CIA : la saga des financements occultes 


Lors de la fin du régime El Assad en Syrie, l’an passé, un aspect peu évoqué était celui du sort de ses réserves pétrolières. En effet, depuis 2014, dans le cadre de la guerre entre le gouvernement et l’opposition autour de l’Armée Syrienne Libre, et leurs soutiens internationaux respectifs, ces réserves ont été contrôlées par les États-Unis ; la CIA en aurait largement profité pour se constituer une ‘caisse noire’ lui épargnant de devoir obtenir du Congrès un financement (d’une part) de ses d’opérations clandestines. Cela ne doit pas surprendre : la CIA aurait entretenu ce type de caisse noire depuis sa création au lendemain de la 2de guerre mondiale : c’est en Asie l’opération Lys d’or aussi désignée « Trésor (ou or) de Yamashita ».

Les réserves pétrolières syriennes

En 2010, la Syrie produisait 380 000 barils par jour, soit 19 millions de tonnes par an : un joli pactole de plus de 6 milliards de dollars (au prix moyen en 2010 de 75 dollars le baril). Selon le journaliste Oki Faouzi (cf. article publié sur le blog Réseau International), le pétrole représentait en 2008 22 % du PIB de la Syrie, 20 % de ses exportations et 23 % du budget public.

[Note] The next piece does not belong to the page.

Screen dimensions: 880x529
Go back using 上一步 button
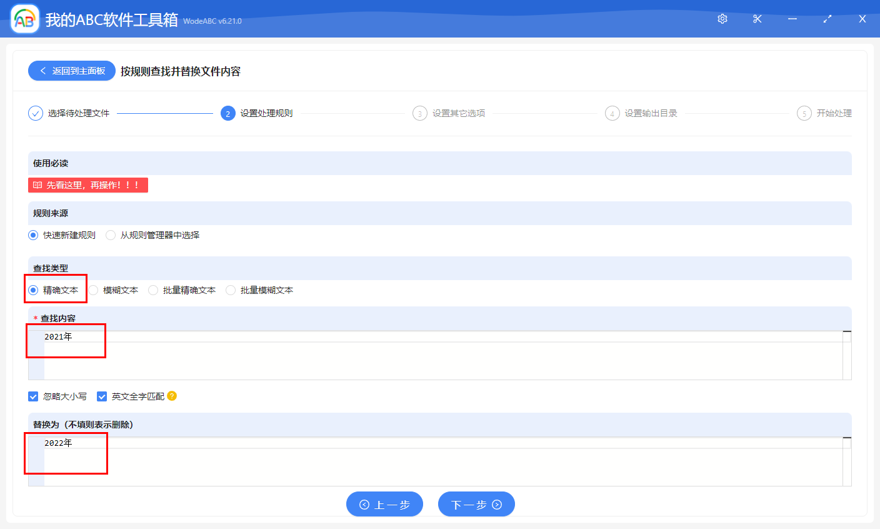(384, 504)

Au début de la guerre civile en Syrie, en 2011, les USA ont pris le contrôle de 90 % des réserves pétrolières, celles situées dans le Nord-Est du pays, près de la frontière avec l’Irak. C’est la part du pays contrôlé par les Forces démocratiques syriennes (FDS), dénomination de milices kurdes sous protection étatsunienne. La production ‘informelle’ de pétrole, transportée par camions, était vendue en contrebande en Irak.

Le maintien d’un millier de soldats US en Syrie, malgré le retrait annoncé par Trump fin 2019, a été justifié par la volonté d’empêcher les groupes islamistes radicaux comme Al-Qaida en Syrie, Daech et l’État Islamique de s’approprier et d’exploiter ces champs. « Nous gardons le pétrole, nous avons sécurisé le pétrole ; nous avons laissé des troupes [en Syrie] seulement pour le pétrole » a déclaré Trump en novembre 2019. 

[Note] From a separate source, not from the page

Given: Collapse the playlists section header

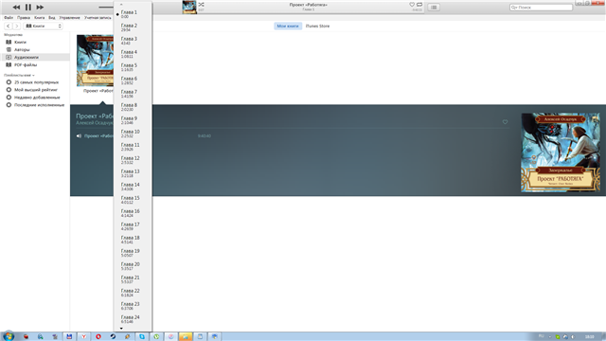Looking at the screenshot, I should [x=19, y=75].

Comme l’a confirmé au sénateur Graham mi-2020, lors d’une audition au Sénat US, le secrétaire d’État Pompeo, les champs pétroliers étaient exploités dans le cadre d’un contrat confié par la « région autonome du nord et de l’est » à Crescent Energy Services. Cette société est décrite par Thierry Meyssan sur le blog Voltaire.Net comme une émanation de la CIA ; selon ses sources, les profits sont partagés 50/50 entre la « région autonome » kurde et la CIA. Même si l’exploitation demeure partielle, il s’agit probablement de dizaines de millions de dollars par mois. C’est bien sûr contraire au droit international de détourner ainsi les ressources d’un pays tiers.

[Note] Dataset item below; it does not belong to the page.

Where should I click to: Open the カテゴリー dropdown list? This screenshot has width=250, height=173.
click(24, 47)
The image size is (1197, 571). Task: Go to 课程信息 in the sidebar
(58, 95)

Lors du changement de régime en Syrie fin 2024, le Nord-Est kurde – qui intéresse fort la Turquie – demeure autonome, contrôlé par les FDS, et sous la protection des Etats-Unis. Mais le nouveau pouvoir de Damas et les FDS ont repris des relations, et le gouvernement reçoit depuis février du pétrole des FDS.

Bien plus, un premier pétrolier portant une cargaison de 600 000 barils de pétrole lourd, achetée par le trader émirati BB Energy, a quitté le 1er septembre dernier le port de Tartous. Reste à comprendre comment les profits de cette vente sont répartis entre la république de Syrie et le territoire autonome kurde, et si la CIA y garde une quote-part !

 

Le Trésor de Yamashita

L’histoire de la seconde guerre mondiale que nous connaissons en Europe fait une large impasse sur l’ampleur et l’horreur de la guerre en Asie, et plus précisément sur les exactions et massacres japonais en Corée, en Chine (Mandchourie, Nankin… Vingt millions de morts), et à partir de 1941 dans le reste de l’Asie : Thaïlande, Cambodge, Birmanie, Philippines, Indonésie… Ces exactions ont été accompagnées d’un pillage méthodique des pays envahis : or, bijoux, œuvres d’art, et aurait porté sur des quantités astronomiques, potentiellement des dizaines de milliards de dollars. C’est l’opération impériale « Lys d’or » dirigée par le prince Chichibu, frère de l’empereur Hiro Hito, visant à financer l’effort de guerre japonais. Ces trésors se sont évaporés : le traité de paix USA-Japon de 1951 contient d’ailleurs une clause excluant l’indemnisation des pays touchés par les exactions au motif que le Japon était en faillite.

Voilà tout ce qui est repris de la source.